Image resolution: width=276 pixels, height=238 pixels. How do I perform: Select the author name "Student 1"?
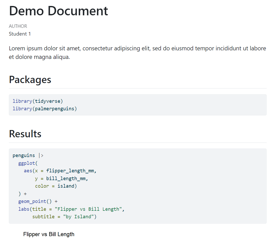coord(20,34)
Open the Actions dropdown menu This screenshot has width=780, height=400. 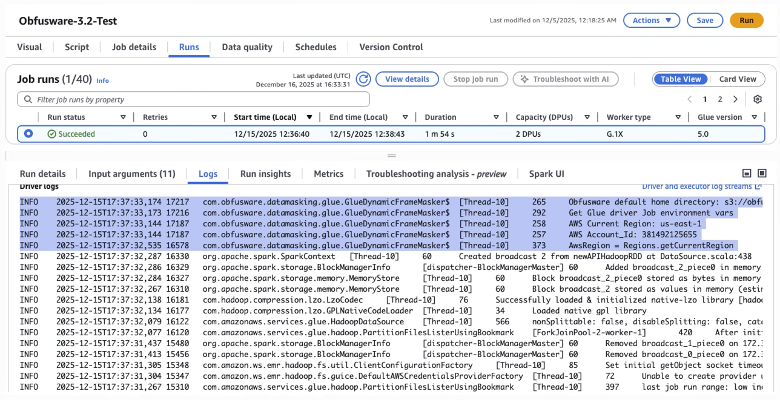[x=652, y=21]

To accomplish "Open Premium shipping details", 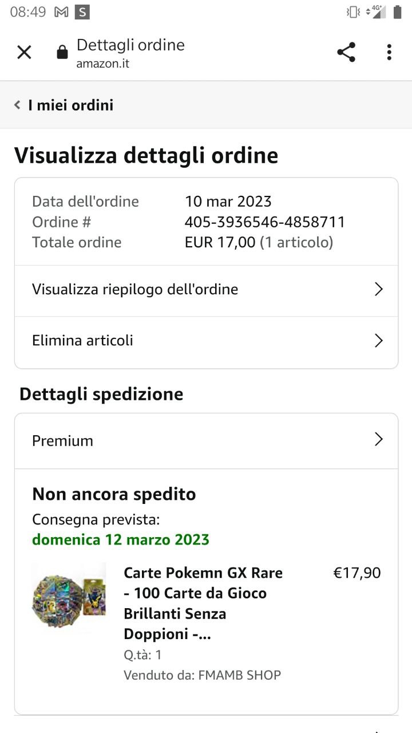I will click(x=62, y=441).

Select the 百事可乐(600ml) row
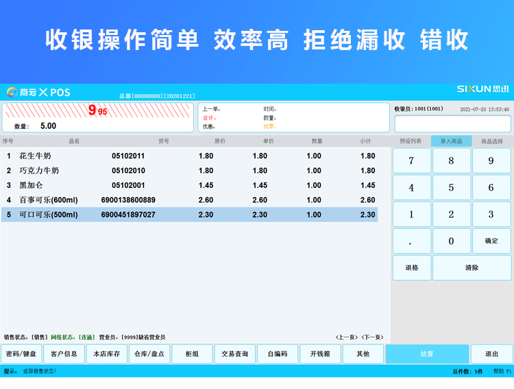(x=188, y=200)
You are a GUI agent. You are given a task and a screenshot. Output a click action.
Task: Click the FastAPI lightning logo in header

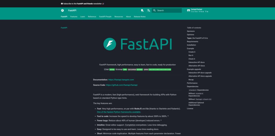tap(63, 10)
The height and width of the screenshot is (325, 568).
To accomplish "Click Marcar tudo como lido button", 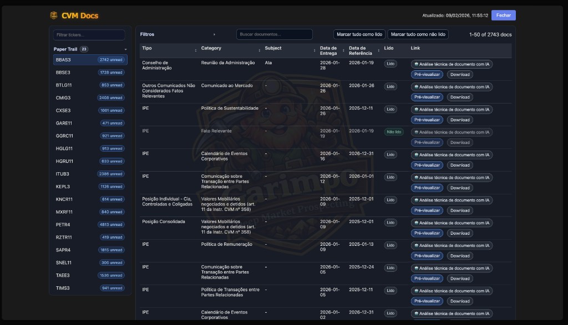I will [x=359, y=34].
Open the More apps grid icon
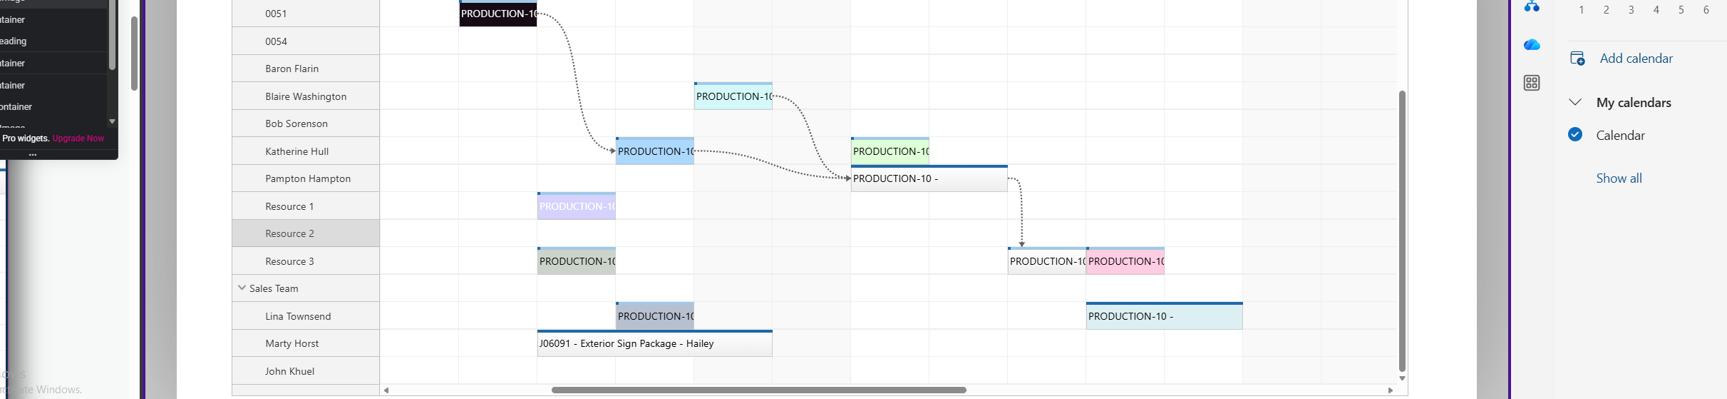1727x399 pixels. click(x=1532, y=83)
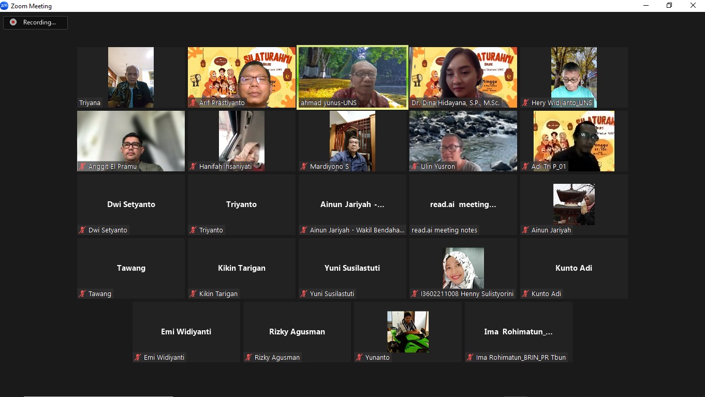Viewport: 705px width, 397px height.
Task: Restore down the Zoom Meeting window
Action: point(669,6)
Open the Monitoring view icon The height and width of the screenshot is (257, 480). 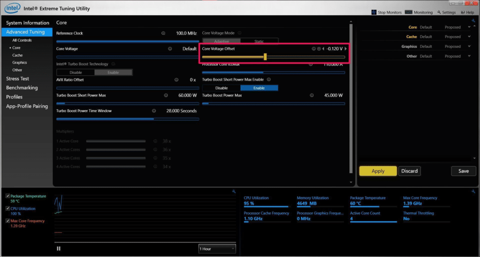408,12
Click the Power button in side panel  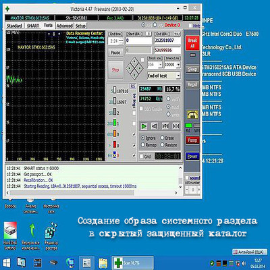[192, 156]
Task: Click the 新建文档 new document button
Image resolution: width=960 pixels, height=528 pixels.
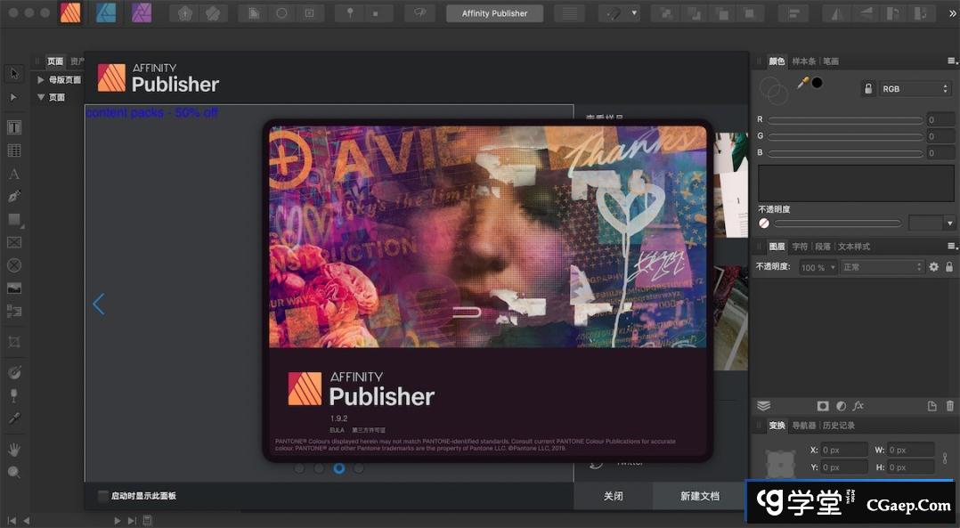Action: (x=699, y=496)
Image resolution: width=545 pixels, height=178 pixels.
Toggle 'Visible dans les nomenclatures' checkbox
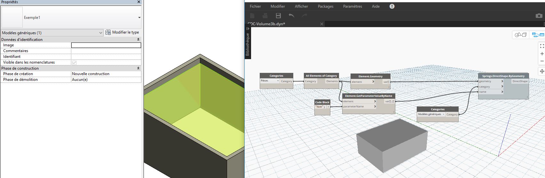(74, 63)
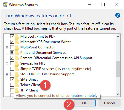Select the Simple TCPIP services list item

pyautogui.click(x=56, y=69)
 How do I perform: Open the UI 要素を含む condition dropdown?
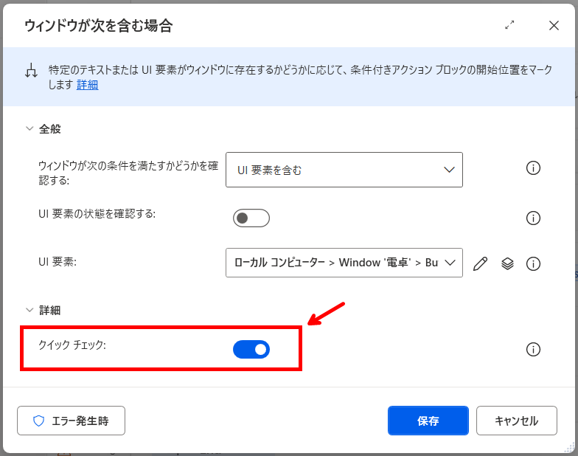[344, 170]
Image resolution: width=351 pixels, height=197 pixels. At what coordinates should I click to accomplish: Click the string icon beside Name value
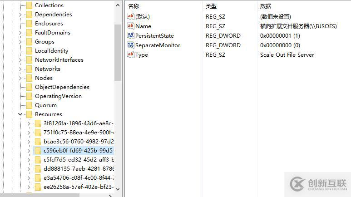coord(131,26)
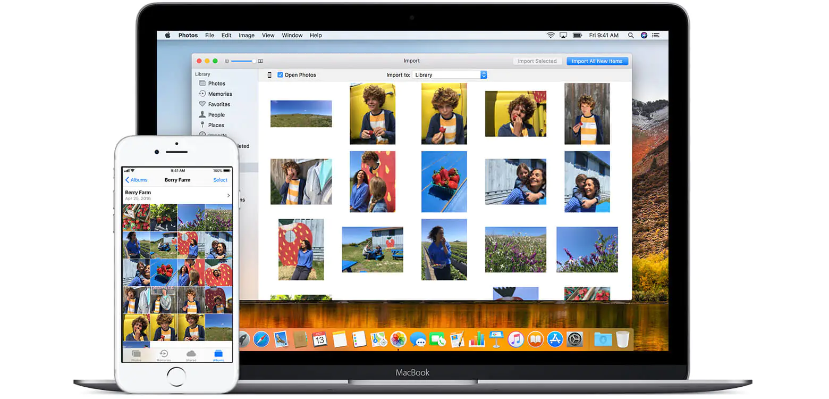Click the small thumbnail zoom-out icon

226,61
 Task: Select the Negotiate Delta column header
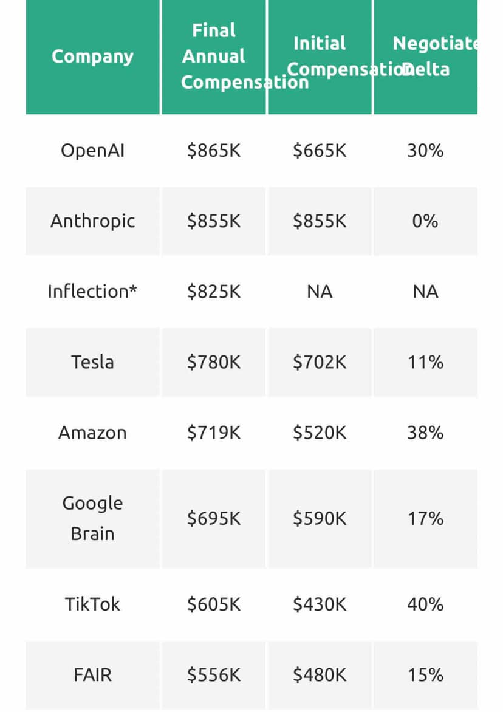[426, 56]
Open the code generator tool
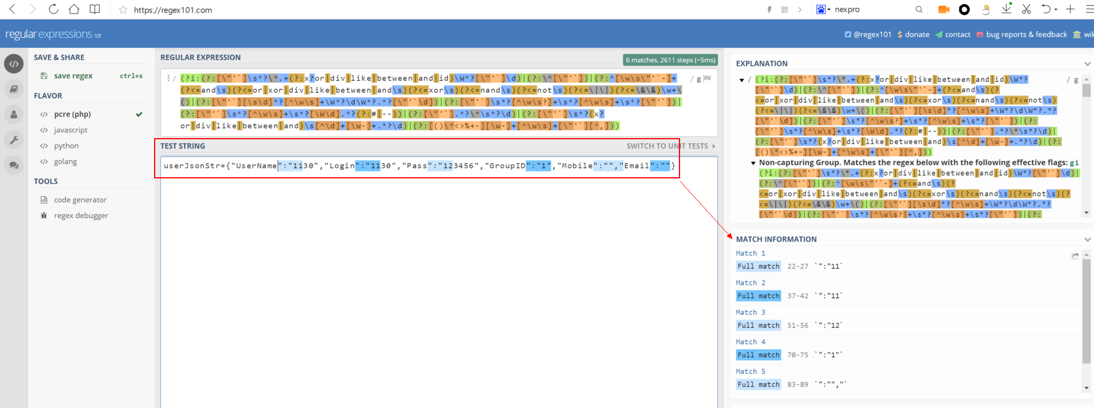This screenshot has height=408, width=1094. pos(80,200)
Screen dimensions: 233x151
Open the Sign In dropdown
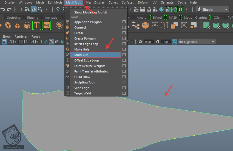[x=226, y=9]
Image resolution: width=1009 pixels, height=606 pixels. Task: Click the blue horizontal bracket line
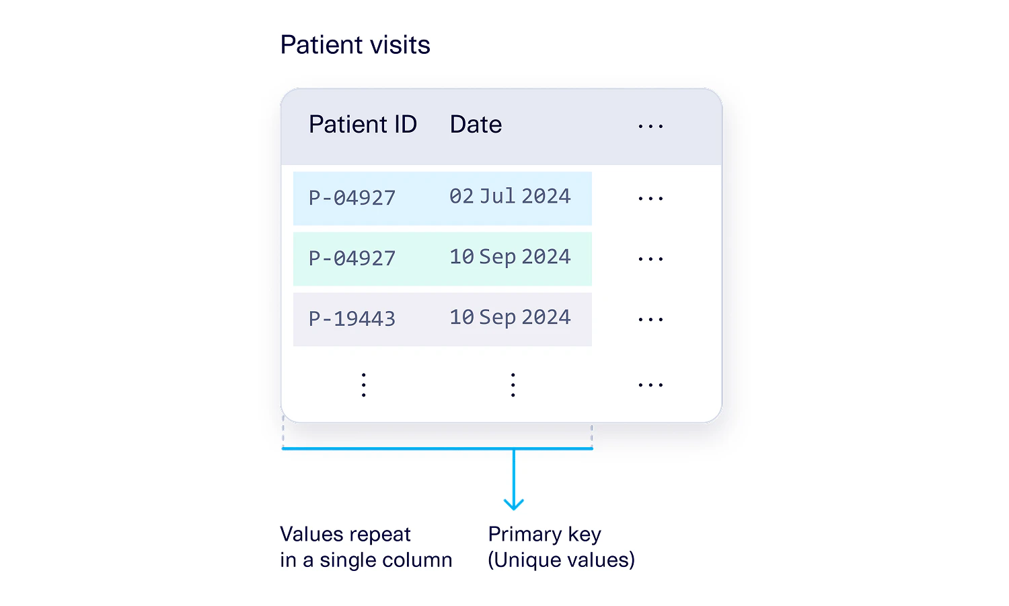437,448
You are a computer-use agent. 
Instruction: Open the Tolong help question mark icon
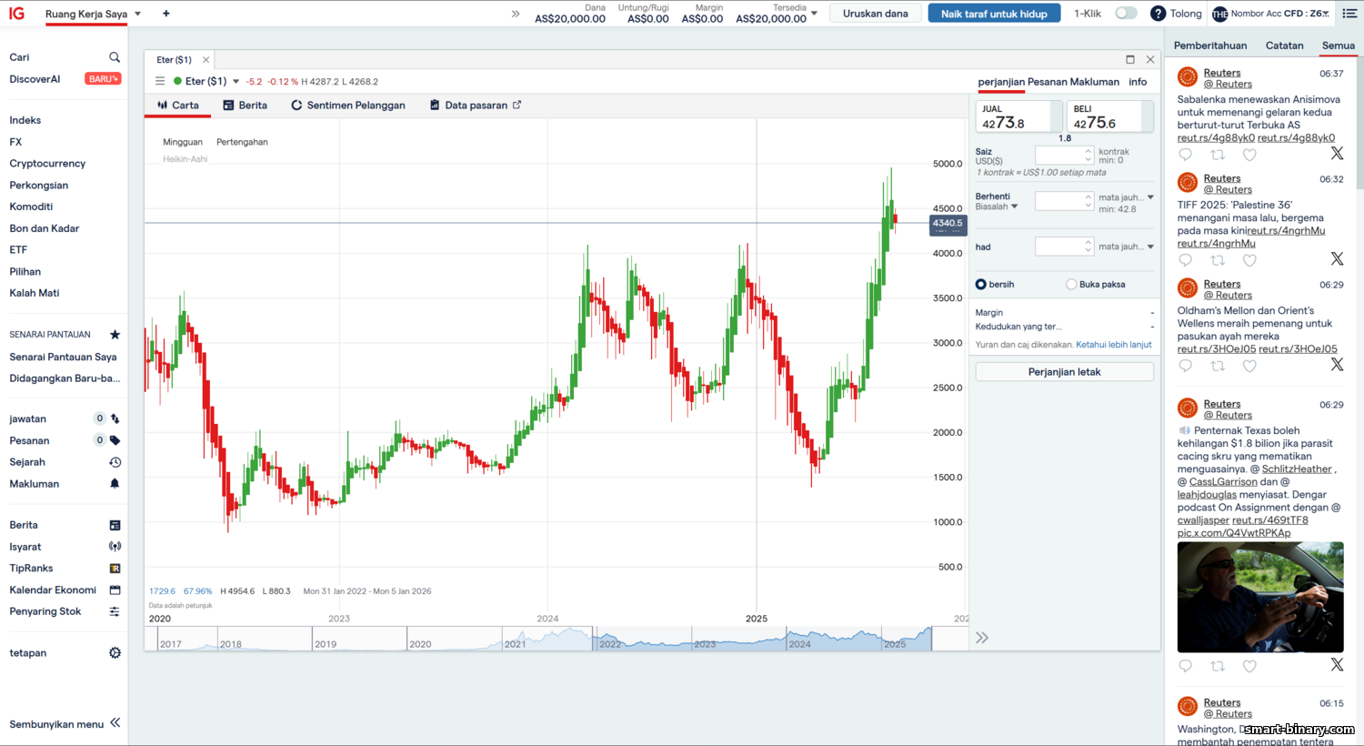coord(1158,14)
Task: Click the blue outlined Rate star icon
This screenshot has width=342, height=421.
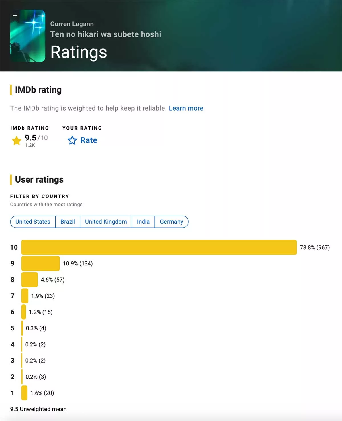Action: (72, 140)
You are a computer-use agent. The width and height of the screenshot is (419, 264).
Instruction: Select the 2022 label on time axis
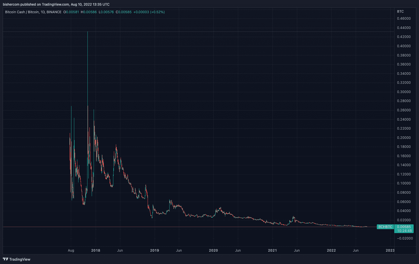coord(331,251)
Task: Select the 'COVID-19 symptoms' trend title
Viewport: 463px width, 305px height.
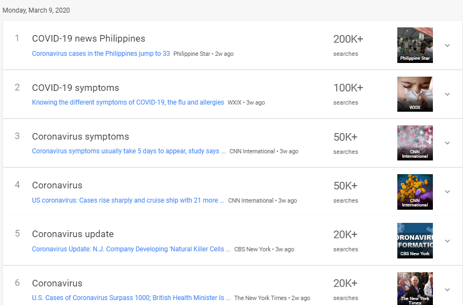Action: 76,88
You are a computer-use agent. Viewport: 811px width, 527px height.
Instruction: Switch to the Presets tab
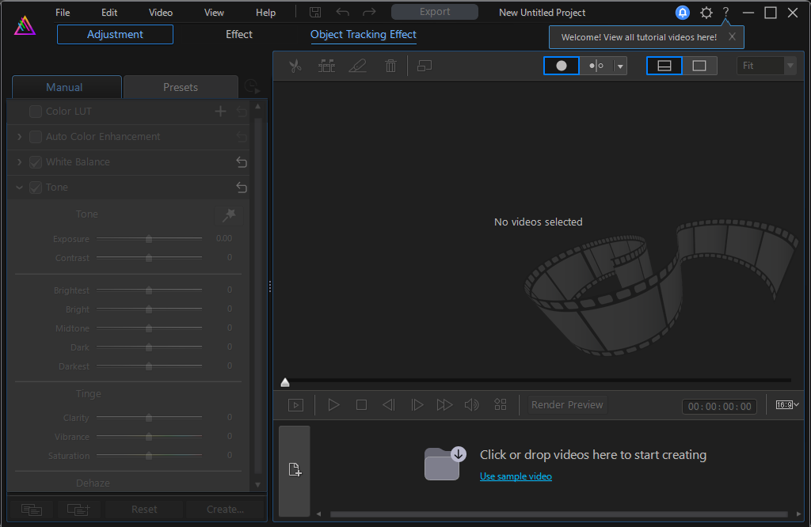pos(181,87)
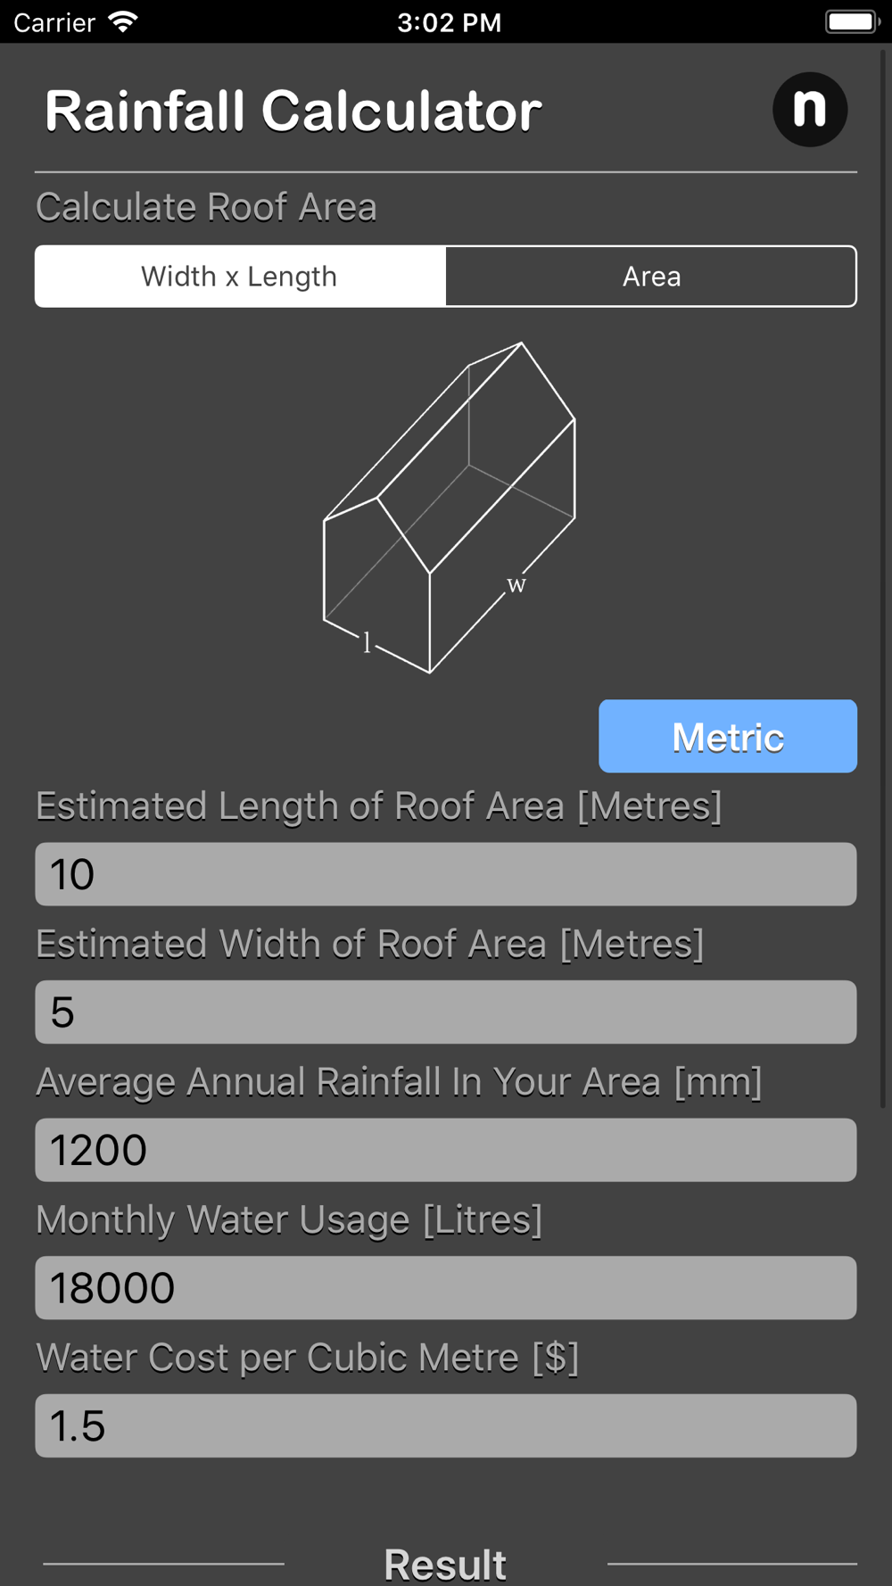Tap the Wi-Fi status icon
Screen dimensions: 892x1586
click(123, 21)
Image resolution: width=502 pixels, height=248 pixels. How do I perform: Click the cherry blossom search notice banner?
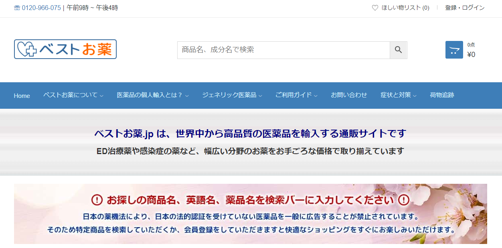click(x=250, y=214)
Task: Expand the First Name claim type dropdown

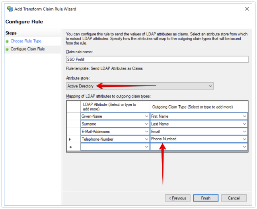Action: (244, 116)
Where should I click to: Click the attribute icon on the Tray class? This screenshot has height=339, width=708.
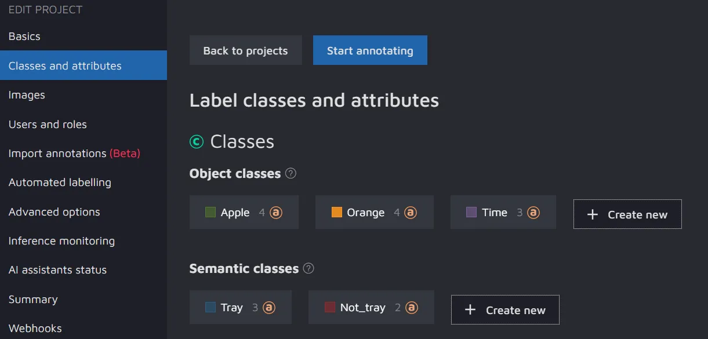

##############################

**Goal of the exercise**
The answer must consist solely of the lines from the one with "Image resolution: width=545" through the final line of the data, each reproduced exactly and with pictures omitted.

**Reply to the task**
Image resolution: width=545 pixels, height=178 pixels.
Toggle 'Visible dans les nomenclatures' checkbox
(74, 63)
Select the Simple TCPIP services list item

pyautogui.click(x=56, y=69)
 How do I perform: Open the UI 要素を含む condition dropdown?
[344, 170]
Image resolution: width=351 pixels, height=197 pixels. At what coordinates should I click to accomplish: Click the string icon beside Name value
coord(131,26)
Click the small thumbnail zoom-out icon

226,61
 Task: Select the Negotiate Delta column header
[426, 56]
Open the code generator tool
This screenshot has height=408, width=1094. pos(80,200)
Screen dimensions: 233x151
Open the Sign In dropdown
[x=226, y=9]
Image resolution: width=1009 pixels, height=606 pixels. Task: Click the blue horizontal bracket line
437,448
You are a computer-use agent. 
Instruction: Open the Tolong help question mark icon
coord(1158,14)
Task: Click the blue outlined Rate star icon
This screenshot has width=342, height=421.
Action: (72, 140)
You are a computer-use agent. The width and height of the screenshot is (419, 264).
Instruction: Select the 2022 label on time axis
coord(331,251)
Task: Select the 'COVID-19 symptoms' trend title
Viewport: 463px width, 305px height.
Action: 76,88
You are a computer-use agent. Viewport: 811px width, 527px height.
Instruction: Switch to the Presets tab
pos(181,87)
Tap the Wi-Fi status icon
Screen dimensions: 892x1586
click(123, 21)
Image resolution: width=502 pixels, height=248 pixels. How do I perform: Click the cherry blossom search notice banner?
click(x=250, y=214)
Task: Expand the First Name claim type dropdown

Action: (244, 116)
Where should I click to: Click the attribute icon on the Tray class? This screenshot has height=339, width=708.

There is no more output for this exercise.